◆ Instruction ◆
From the Canon T50 text below, list every manufacturer it names as a source that Sears or Kmart used for lenses or other products.

◆ Text shown ◆

Always on the look out for something different, I came across this camera and lenses on Facebook Marketplace at the end of January. The camera however, was not as interesting to me as were the lenses. They are Focal FD mount lenses which are also compatible with my Canon AE-1 Program.
The camera is a Canon T50 35mm SLR. Released around March 1983, Canon took the functionality and the automatic working of a point and shoot camera and moulded it into an SLR body. It's a bit clunky looking but is very simple to operate from an absolute beginners point of view. The thing I like about this camera is that you can throw your cares to the wind and use it as a point and shoot. It has the added benefit though, of being able to change lenses. From prime lenses to zoom lenses, there are many FD Mount lenses that you could use with this camera that would give some excellent results.
This camera does not allow for changing the aperture setting. The camera has a fully automated shutter with speeds of 2 seconds to 1/1000 when selecting automatic mode (point and shoot) on the lens. Once moved out of auto mode and manually setting the aperture, the shutter has just one speed of 1/60 second (which is also the flash synch speed) so there is a good chance that the shot taken with aperture selected manually will not turn out.
The camera came with 3 lenses; all Kmart Focal brand. As with all its Focal branded gear, Kmart would have other companies build the product and Kmart would simply put its own brand on it. Kmart acquired Sears in 2005 and it was known that Sears sourced their lenses through Ricoh. Kmart also sourced from major manufacturers like Haking and Cosina.

◆ Information shown ◆
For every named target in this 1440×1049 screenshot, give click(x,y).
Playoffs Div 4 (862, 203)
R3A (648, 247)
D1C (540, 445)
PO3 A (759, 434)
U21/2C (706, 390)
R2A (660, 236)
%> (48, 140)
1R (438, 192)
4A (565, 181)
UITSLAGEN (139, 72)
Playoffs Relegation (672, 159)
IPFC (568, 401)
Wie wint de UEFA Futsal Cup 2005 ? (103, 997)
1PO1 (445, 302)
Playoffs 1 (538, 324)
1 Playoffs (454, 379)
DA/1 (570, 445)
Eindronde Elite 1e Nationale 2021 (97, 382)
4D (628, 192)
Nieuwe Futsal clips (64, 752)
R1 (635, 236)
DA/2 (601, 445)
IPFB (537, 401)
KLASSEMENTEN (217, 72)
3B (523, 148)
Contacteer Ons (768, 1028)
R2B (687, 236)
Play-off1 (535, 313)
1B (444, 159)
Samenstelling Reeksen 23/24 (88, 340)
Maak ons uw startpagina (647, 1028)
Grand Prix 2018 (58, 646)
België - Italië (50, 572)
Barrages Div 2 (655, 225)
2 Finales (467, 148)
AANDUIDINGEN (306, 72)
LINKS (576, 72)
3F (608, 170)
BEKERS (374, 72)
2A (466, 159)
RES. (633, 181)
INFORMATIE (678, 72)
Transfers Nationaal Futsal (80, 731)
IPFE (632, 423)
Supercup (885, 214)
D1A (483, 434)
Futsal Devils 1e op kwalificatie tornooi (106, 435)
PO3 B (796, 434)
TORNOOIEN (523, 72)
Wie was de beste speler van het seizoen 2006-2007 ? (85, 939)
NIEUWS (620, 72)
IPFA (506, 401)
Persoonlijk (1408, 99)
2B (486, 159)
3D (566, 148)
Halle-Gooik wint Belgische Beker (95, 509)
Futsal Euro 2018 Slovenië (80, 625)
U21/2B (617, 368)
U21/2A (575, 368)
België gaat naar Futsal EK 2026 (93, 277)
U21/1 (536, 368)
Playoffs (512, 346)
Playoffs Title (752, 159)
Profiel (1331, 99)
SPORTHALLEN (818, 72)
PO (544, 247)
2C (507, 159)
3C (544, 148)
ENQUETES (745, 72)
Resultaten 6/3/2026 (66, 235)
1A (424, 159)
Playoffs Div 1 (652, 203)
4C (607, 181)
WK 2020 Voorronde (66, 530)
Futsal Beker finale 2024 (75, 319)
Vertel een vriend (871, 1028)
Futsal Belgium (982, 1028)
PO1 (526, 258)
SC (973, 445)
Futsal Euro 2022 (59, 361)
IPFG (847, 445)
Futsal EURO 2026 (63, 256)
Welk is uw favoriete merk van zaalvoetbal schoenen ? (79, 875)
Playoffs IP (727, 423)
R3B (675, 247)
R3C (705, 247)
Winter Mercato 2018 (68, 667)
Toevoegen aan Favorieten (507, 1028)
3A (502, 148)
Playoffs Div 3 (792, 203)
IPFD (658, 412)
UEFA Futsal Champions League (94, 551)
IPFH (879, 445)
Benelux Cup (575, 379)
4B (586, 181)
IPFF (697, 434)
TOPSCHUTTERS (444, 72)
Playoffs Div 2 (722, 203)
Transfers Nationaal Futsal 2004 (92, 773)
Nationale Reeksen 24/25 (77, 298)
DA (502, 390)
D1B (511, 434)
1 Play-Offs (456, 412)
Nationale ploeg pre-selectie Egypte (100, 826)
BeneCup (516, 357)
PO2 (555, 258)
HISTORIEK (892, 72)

◆ Solution to this task ◆
Ricoh, Haking, Cosina